Two other players who have missed action due to injuries are Stephen Tomasin and Folau Niua. Both are healthy and ready to go. Niua is widely thought to be the best restart kicker in the game and has a field awareness matched by very few without whom there is almost no chance for the Eagles to lift the cup. Also back to health are Maka Unufe and Matai Leuta. Many, me included, thought the injury to Unufe in Vegas would end the American’s quest for the cup. Although the side was able to come away on top even with Unufe out, it is a much better squad with him in it.
With all of the injuries, a handful of players had the chance to step up and far exceed even the lofty expectations for them. Perhaps none have risen to the occasion more than Ben Pinkelman who captained the side in Hughes’s absence. But he is not alone in placing a big stamp of success on the season. When the year started, Kevon Williams was not on the top of anyone’s mind. He was not in the squad for Dubai, came in to Cape Town to cover for a concussed Baker, and tabbed only for thirteenth-man duties in Sydney. From there he has been invaluable andearned a more permanent spot in the lineup in the process.
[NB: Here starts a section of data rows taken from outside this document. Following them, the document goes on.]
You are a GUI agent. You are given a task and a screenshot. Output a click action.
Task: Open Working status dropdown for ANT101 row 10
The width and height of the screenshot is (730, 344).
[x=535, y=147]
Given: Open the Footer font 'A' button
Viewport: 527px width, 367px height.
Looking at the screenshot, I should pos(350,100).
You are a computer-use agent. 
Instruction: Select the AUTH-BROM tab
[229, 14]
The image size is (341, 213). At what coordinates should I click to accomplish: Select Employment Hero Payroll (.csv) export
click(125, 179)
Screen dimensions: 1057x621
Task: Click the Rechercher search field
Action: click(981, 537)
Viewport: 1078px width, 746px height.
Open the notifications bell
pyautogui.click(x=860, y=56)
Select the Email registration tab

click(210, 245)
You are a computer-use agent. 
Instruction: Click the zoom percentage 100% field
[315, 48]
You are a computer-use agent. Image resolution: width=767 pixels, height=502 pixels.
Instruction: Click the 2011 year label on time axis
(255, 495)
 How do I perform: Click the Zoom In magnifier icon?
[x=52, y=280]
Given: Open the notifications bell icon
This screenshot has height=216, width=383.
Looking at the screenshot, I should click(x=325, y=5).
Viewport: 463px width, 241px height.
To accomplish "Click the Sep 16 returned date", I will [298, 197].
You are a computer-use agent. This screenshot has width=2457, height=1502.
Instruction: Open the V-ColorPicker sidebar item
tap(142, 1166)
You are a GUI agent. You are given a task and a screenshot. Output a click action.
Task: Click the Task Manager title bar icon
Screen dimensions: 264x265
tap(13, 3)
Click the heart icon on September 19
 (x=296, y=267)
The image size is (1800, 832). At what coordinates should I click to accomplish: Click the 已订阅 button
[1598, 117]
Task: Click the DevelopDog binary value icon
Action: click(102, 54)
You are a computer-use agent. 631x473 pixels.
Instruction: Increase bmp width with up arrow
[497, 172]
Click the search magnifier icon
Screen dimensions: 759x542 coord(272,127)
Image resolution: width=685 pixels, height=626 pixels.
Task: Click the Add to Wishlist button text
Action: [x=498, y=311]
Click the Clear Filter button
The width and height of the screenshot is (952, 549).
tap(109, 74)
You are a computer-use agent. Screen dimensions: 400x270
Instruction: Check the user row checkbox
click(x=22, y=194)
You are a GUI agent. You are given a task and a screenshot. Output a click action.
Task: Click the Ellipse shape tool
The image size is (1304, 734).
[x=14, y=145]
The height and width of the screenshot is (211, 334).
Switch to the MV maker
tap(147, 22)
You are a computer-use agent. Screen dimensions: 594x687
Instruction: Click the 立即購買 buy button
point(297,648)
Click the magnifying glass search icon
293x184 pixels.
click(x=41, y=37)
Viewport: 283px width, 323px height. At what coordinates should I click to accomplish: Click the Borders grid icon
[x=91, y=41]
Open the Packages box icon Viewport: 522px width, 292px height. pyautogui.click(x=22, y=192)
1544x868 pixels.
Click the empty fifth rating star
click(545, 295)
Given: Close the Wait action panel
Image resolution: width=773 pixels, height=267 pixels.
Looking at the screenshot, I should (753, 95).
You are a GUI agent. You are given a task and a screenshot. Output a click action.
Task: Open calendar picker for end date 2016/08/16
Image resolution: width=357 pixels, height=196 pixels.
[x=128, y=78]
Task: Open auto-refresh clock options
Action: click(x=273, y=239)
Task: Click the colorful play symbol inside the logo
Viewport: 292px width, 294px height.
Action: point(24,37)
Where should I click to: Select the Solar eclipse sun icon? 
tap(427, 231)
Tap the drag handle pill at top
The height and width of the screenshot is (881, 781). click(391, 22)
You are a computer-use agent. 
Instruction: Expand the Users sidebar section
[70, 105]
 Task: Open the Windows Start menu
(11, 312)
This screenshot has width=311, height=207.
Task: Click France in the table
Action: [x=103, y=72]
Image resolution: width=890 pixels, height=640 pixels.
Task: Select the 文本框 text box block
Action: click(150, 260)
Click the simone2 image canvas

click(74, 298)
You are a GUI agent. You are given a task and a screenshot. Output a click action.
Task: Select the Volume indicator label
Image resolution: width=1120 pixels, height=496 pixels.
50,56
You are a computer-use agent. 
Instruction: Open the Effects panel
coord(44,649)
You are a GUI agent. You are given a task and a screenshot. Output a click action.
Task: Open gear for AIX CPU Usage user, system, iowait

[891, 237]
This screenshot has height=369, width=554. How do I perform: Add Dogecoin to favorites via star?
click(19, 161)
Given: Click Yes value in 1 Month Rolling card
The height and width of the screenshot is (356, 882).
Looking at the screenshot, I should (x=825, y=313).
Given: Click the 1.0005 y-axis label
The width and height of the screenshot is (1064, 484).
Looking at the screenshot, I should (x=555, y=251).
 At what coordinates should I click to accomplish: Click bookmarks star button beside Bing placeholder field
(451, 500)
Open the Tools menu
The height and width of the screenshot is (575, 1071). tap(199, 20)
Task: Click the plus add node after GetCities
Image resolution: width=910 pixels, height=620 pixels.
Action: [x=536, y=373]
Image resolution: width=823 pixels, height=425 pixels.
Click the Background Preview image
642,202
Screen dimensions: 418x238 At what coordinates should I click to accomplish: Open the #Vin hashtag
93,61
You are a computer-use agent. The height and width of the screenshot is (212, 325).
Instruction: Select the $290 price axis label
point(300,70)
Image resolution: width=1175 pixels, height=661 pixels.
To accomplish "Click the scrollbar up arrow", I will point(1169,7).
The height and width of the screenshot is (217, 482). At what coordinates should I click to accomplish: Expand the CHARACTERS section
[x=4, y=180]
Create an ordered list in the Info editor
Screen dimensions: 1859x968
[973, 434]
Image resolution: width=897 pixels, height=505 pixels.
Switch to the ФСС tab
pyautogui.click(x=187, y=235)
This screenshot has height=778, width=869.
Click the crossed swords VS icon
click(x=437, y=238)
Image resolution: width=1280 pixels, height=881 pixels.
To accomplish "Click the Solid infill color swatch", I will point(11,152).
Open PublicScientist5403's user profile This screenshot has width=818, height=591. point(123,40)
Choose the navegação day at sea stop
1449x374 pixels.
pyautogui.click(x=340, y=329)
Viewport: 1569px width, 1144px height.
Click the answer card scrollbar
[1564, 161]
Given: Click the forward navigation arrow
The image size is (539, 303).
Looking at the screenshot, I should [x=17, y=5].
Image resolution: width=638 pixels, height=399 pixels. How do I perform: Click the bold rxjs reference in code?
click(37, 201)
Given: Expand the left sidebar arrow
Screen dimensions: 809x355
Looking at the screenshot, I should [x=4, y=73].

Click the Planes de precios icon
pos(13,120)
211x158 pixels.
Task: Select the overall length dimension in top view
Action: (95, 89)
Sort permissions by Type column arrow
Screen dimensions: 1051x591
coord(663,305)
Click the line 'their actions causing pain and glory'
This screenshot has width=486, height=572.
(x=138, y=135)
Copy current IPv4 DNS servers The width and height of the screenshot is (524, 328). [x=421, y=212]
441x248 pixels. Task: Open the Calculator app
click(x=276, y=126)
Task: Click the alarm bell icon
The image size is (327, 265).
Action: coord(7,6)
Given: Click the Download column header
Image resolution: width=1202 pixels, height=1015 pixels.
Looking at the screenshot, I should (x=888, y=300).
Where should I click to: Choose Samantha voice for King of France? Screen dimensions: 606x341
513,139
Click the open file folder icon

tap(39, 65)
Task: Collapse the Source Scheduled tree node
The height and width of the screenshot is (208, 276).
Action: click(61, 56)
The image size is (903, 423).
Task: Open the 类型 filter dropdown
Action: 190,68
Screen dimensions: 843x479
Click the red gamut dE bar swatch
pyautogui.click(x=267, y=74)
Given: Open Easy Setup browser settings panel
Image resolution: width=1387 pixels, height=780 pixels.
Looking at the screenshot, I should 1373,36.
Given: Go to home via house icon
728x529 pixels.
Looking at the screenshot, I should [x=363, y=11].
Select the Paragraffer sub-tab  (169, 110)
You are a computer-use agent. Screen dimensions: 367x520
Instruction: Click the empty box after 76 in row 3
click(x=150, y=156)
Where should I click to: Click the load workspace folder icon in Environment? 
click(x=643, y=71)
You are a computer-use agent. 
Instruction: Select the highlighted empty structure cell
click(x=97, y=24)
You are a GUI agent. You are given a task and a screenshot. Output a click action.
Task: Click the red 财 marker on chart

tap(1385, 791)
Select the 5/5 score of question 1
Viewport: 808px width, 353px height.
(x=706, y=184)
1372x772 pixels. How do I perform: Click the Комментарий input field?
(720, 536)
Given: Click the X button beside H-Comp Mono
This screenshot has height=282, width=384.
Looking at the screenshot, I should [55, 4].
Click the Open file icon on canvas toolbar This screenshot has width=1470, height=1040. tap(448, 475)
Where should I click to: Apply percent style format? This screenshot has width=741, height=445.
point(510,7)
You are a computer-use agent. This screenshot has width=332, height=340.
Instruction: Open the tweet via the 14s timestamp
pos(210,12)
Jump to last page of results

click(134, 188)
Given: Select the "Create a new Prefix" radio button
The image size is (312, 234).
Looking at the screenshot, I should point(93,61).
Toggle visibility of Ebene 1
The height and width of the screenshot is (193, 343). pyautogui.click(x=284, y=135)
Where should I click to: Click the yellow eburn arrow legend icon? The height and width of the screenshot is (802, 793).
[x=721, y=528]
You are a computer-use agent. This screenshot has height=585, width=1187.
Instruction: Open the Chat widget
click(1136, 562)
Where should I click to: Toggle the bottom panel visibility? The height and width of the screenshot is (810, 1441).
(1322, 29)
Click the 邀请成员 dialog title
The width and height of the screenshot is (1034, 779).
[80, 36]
But there just may not be another player in all of 2017–18 to have risen to the occasion more than Martin Iosefo. Always a talented competitor, Iosefo has been a fixture of the squad for years, making it tough to remember that he was not in the original lineup for Rio. It took a day-three injury substitution for him to become a full-fledged Olympian. Looking at him in 2018, it is impossible to imagine a time when he was not among the greatest in the sport. Just look at the video of his Sports Center moment in Las Vegas back in March to see a snapshot of his greatness.
In a year marked with injury after injury, only four players competed in every stop of the series. Along with Iosefo, Isles, and Pinkelman, Danny Barrett made his presence felt all season long. The consummate enforcer, Barrett hammered in seventeen tries and even one conversion to help propel the United States to a strong year even with the setbacks.
Rounding out the squad is Brett Thompson. After being out of the lineup since 2014, Thompson was tabbed for a roster spot in the last five tournaments, accounting for four tries in the process.
Two players who are great assets but hopefully unnecessary in San Francisco are Chris Mattina and Pat Blair. Mattina has twice served as the thirteenth man this season, including a huge spot coming in Vegas and helping the team win the tournament. A bit more surprising is Pat Blair as the fourteenth man. Blair is a veteran Eagle but has not earned a cap since Singapore in 2016. Undoubtedly, his experience is an asset even if his inclusion a slight surprise.
The action gets under way Friday (July 20th) and concludes Sunday (July 22nd). If you can’t make it in person, make sure to catch it on the NBC family of networks.